▶ DESCRIPTION OF THE TASK: Which lines in the listing below contain the word "computer"? Copy each one.
++++ DATASET EXTRACT
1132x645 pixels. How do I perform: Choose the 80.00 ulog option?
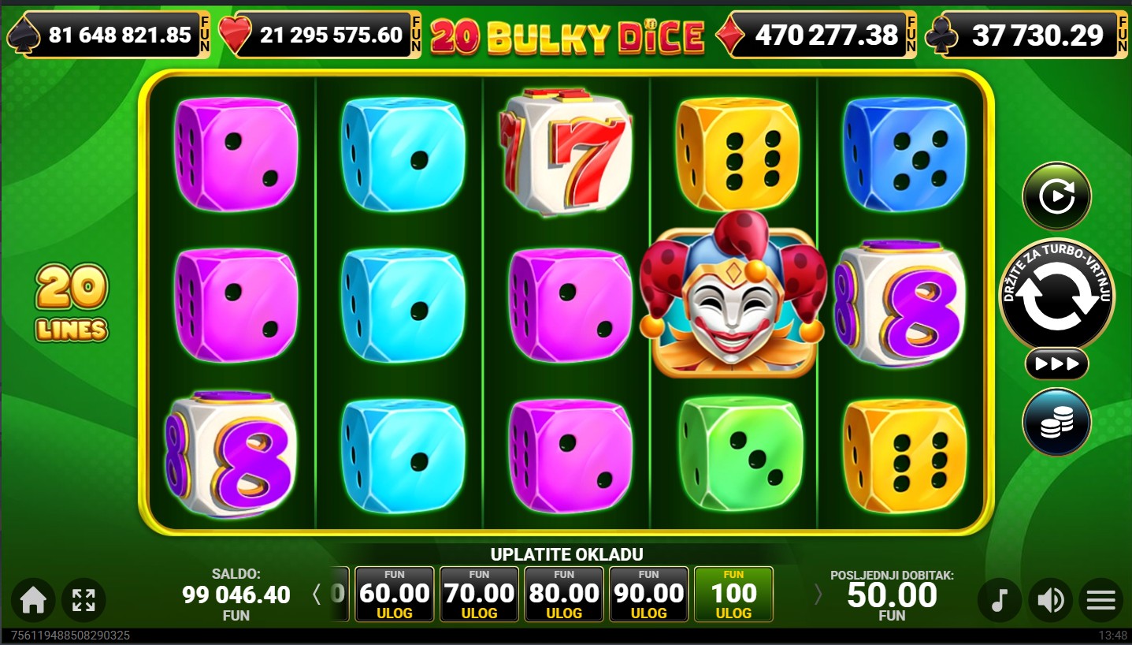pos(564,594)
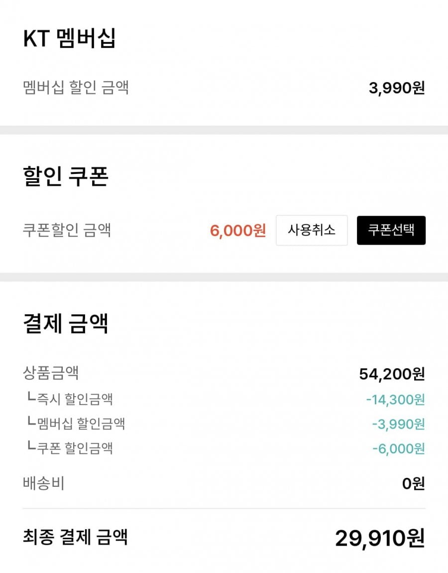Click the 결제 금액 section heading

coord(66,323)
++++++++
++++ DATASET EXTRACT
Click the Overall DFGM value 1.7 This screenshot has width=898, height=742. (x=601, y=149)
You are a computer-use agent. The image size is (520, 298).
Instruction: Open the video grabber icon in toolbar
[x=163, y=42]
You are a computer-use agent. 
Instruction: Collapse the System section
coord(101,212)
++++++++
▶ ANSWER TO THE EXERCISE:
You are a computer-use agent. The image size is (520, 298).
You are a computer-use agent. 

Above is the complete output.